Liah Greenfield, author of Mind, Modernity, Madness: The Impact of Culture on Human Experience, argues that individuals suffering from such malaise tend to “clutch at the available ideologies (such as Islam, widely believed in our society, as well as in Britain, to motivate rage against the West), which then justify their emotions in their own eyes and allow them to express these emotions. Turning to terrorism so quickly can easily “obscures the mental illness problem,” while the opposite occurs when too many fingers point to mental illness, not merely as a problem, but as a problem that occupies the seat of responsibility for those who have made a conscious and rational calculus regarding an action or certain set of actions, practices, and behavior.

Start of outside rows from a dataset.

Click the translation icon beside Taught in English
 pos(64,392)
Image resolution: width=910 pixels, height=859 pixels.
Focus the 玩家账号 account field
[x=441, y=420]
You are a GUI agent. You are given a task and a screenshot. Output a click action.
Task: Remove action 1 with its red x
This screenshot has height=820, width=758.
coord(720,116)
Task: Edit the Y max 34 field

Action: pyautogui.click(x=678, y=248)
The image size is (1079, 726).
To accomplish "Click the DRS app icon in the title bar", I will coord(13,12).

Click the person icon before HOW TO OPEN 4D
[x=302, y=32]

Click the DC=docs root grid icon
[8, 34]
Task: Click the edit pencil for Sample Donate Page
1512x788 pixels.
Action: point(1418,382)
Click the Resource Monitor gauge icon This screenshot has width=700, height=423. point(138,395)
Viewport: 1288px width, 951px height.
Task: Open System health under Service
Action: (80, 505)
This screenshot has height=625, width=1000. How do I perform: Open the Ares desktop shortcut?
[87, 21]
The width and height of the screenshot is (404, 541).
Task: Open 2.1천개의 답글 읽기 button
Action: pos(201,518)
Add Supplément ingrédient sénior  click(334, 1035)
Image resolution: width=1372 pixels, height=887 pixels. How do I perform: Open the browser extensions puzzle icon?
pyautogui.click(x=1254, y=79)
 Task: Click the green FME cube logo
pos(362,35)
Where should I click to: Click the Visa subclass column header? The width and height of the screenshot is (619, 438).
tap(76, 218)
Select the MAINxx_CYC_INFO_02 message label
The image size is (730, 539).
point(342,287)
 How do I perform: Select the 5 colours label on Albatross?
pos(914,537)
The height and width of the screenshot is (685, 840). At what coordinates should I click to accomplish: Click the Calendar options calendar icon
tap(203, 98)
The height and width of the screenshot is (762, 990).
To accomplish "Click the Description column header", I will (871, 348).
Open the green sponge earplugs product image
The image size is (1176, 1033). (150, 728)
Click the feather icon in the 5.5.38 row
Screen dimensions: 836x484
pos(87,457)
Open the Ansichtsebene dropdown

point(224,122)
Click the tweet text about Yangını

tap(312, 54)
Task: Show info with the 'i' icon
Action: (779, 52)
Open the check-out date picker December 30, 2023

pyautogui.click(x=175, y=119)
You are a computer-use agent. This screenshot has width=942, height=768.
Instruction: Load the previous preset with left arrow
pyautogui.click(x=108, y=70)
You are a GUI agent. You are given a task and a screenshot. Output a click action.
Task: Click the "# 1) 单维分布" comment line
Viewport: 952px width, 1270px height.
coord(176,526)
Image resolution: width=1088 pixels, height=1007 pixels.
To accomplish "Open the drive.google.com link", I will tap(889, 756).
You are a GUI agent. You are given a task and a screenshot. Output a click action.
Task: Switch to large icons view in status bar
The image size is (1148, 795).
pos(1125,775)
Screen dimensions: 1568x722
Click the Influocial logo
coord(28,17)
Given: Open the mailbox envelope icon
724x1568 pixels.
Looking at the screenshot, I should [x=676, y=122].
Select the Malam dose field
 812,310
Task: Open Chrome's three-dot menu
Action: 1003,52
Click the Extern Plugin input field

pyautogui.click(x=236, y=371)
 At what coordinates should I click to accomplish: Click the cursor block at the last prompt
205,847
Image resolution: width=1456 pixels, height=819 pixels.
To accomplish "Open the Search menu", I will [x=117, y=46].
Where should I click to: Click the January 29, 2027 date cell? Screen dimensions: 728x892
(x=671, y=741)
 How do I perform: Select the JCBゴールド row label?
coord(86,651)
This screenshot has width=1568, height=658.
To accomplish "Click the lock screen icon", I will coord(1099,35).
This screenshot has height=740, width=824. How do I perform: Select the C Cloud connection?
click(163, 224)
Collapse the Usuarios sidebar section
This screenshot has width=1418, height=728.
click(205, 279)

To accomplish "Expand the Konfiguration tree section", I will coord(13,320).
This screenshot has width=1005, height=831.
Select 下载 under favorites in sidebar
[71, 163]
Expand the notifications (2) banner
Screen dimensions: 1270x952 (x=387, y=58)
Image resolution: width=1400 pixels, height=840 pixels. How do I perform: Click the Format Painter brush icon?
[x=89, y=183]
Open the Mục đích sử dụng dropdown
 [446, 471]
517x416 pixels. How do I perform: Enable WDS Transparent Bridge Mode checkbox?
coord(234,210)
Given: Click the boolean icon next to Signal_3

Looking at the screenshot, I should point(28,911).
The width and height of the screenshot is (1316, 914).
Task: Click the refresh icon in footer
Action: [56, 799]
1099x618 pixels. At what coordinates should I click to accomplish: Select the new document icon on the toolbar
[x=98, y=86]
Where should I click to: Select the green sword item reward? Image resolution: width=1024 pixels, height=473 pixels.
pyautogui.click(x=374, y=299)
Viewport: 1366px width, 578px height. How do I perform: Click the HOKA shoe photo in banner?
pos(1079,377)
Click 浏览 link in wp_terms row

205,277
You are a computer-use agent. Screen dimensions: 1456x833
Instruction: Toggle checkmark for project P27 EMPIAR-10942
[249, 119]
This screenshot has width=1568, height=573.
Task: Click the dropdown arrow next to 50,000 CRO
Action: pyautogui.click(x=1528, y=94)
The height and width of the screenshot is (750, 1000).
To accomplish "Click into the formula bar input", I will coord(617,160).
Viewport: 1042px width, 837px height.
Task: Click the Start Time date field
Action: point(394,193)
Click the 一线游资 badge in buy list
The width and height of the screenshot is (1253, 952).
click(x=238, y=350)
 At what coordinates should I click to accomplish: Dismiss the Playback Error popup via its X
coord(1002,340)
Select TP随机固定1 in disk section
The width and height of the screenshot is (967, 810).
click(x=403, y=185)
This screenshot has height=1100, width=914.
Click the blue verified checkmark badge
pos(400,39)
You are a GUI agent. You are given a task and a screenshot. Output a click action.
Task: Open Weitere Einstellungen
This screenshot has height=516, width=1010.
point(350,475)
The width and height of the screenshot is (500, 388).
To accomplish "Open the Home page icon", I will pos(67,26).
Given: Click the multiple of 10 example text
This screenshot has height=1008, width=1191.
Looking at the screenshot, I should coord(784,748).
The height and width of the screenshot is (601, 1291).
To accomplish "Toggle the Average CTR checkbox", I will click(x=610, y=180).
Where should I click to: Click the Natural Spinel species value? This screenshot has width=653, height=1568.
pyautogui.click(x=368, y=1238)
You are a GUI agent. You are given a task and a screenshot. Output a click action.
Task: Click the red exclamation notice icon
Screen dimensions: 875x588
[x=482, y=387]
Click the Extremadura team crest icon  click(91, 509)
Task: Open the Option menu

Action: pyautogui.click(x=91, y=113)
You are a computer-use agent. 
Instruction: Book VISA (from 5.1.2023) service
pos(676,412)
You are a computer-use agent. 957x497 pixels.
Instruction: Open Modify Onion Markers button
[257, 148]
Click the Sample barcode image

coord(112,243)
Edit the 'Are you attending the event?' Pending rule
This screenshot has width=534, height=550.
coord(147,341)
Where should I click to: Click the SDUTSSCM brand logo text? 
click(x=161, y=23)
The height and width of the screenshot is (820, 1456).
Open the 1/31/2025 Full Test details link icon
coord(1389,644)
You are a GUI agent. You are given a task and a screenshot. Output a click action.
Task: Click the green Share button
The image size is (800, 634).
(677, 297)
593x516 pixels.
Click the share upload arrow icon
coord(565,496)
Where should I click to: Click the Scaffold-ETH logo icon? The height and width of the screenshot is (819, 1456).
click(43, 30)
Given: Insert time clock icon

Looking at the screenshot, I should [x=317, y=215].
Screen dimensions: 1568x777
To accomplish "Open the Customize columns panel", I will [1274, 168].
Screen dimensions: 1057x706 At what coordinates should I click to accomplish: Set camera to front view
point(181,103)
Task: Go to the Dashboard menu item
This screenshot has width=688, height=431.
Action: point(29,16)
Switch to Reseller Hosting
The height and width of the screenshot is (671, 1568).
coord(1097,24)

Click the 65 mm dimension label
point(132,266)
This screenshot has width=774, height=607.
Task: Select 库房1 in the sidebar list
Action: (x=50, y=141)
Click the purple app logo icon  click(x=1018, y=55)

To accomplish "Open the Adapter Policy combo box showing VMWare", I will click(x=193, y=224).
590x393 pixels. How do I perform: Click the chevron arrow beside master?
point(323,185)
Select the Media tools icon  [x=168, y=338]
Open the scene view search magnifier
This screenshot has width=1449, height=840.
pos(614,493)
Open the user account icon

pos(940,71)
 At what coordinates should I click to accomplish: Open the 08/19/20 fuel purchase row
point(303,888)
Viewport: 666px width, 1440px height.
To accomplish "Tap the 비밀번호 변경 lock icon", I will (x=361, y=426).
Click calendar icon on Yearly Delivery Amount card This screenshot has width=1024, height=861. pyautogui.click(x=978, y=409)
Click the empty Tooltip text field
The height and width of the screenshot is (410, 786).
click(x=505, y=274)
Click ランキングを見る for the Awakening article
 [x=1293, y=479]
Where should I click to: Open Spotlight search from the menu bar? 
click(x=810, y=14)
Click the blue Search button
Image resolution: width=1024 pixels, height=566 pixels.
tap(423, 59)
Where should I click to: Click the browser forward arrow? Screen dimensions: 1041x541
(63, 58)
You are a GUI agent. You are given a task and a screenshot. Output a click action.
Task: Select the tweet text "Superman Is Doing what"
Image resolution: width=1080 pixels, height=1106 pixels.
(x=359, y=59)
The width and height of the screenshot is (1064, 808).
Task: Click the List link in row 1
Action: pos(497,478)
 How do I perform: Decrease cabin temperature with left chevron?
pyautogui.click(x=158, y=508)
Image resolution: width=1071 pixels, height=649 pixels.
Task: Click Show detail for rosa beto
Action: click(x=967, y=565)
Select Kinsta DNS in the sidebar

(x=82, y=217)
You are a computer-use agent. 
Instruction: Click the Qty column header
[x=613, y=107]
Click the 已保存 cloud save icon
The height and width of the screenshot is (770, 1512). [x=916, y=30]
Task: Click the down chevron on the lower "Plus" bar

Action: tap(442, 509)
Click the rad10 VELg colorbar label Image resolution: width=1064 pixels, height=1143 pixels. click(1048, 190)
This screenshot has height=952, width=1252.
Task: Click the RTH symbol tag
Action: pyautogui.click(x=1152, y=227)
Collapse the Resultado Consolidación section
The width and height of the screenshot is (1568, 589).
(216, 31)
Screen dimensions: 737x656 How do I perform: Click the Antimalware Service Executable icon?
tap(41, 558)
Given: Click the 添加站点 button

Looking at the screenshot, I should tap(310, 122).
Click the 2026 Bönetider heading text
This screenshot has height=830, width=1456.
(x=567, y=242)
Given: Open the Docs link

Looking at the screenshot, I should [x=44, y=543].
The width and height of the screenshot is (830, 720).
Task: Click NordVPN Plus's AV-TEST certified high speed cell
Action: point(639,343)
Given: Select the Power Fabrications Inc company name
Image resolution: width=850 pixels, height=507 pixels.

According to Bill Whitehouse, author of Unveiling Terrorism: Fundamentalism, and Spiritual Abuse, “[i]n the case of terrorism, however, one of the primary driving forces being expressed through the dysfunctional, maladaptive coping strategies of a terrorist dissociative disorder is to do violence (emotional psychological, social, physical, economic, and/or spiritual) to others. The terrorist believes that the cause of his or her felt sense of dissociation has a remedy which revolves around an external locus of control, whereas most dissociative disorders involve remedies which revolve around an internal adjustment (involving memory, awareness, perception, and/or identity) to the felt presence of dissociation.”
The use of mental illness as the logical explanatory concept justifying the atrocities committed by terrorists has become a practice steeped in moral and political error that requires greater scrutiny in the following months particularly if further terrorist attacks occur. Though they were neither psychologically weak nor ill; rather, they were still responsible for their actions, which they carried out in cold blood and with calculable fashion.